No one is watching.
Did you watch the opening ceremony of the Tokyo Olympians? No? Well, you weren’t alone.
Just 16.7 million Americans tuned in to NBC’s broadcast of the ceremony, the smallest U.S. television audience to watch the event in the past 33 years, according to preliminary data from Comcast-owned NBCUniversal.
“Friday’s audience reflects a steep drop, despite difficult comparisons with previous opening ceremonies when viewers had fewer streaming options,” Reuters reported. “The Tokyo opener TV audience declined 37% from 2016, when 26.5 million people watched the Rio de Janeiro Games opener, and 59% from 2012, when 40.7 million people watched the London ceremony.”
“It was the lowest audience for the opening ceremony since the 1988 Seoul Games, which attracted 22.7 million TV viewers. It was also lower than the 1992 Barcelona Games, when 21.6 million people tuned in, according to Nielsen data,” Reuters wrote.

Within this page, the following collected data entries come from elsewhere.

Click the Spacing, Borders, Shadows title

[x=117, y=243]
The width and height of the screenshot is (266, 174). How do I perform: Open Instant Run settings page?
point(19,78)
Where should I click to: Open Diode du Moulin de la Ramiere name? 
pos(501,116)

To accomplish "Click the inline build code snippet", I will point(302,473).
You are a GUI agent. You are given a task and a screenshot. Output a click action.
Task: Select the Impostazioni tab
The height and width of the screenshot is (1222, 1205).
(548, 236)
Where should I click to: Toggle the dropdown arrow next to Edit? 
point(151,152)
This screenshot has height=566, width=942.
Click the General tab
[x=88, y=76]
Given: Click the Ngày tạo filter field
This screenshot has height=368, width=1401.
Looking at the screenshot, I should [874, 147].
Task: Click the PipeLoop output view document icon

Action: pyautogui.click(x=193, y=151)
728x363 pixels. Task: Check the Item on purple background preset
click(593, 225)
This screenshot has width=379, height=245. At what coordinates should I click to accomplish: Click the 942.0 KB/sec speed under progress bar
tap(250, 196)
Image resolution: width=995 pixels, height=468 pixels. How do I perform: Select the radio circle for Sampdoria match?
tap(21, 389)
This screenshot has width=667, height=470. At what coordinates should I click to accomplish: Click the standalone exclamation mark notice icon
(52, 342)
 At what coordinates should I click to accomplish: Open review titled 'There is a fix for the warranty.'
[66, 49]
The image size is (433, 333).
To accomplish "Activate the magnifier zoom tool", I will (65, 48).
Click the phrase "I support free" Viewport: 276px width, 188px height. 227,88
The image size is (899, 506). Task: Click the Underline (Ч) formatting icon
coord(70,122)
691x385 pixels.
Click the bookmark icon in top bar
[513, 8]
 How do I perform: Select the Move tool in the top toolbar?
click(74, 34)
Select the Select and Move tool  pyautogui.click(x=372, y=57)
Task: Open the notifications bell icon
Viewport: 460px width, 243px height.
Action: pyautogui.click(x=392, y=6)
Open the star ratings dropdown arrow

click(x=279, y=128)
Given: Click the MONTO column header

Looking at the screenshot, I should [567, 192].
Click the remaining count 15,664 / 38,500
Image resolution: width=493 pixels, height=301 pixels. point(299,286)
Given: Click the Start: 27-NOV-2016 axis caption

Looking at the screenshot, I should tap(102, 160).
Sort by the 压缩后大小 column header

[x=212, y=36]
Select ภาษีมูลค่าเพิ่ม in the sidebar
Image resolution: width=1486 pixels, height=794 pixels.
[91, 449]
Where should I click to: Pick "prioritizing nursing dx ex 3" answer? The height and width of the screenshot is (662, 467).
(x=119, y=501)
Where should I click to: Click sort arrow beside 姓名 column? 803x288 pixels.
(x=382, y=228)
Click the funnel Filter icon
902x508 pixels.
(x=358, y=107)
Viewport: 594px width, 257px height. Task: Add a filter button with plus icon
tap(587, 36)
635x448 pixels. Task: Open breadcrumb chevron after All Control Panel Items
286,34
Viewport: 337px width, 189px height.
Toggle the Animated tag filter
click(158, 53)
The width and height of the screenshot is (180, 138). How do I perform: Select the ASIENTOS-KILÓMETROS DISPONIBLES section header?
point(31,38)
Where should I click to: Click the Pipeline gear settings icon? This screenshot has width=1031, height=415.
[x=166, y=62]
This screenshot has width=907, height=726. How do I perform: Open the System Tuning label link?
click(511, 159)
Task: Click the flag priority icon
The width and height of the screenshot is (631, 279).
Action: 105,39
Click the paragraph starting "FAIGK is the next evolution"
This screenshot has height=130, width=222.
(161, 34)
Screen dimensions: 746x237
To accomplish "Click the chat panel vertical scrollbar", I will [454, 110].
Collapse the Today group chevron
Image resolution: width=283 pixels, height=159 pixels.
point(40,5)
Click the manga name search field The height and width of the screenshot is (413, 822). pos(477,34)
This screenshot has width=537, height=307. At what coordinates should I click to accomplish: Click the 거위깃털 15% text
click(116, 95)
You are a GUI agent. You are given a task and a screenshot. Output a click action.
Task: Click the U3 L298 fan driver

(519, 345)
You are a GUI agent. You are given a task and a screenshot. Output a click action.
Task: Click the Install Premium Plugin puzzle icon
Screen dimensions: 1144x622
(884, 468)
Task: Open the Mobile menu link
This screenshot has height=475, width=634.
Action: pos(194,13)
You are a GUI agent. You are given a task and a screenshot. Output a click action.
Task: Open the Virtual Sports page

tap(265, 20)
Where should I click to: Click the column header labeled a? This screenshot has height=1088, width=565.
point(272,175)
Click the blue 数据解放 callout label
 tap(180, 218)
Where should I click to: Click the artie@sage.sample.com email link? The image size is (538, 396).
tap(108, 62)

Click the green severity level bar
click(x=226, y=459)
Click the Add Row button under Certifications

And even though the stadium where the opening ceremony took place was built to hold tens of thousands of people, just 950 attended amid the COVID-19 scarred games.
But NBC Sports said its online audience grew: The streaming audience on NBCOlympics.com and the NBC Sports app rose 72% over the opener of the 2016 games and 76% from the opening ceremony of the 2018 PyeongChang Olympics.
“With approximately 17 million viewers, the opening ceremony delivered a Multiplatform dominant audience in a vastly different media landscape from 5 years ago,” NBC said. “It was the most unique opening ceremony ever— designed to meet this moment of global unity.”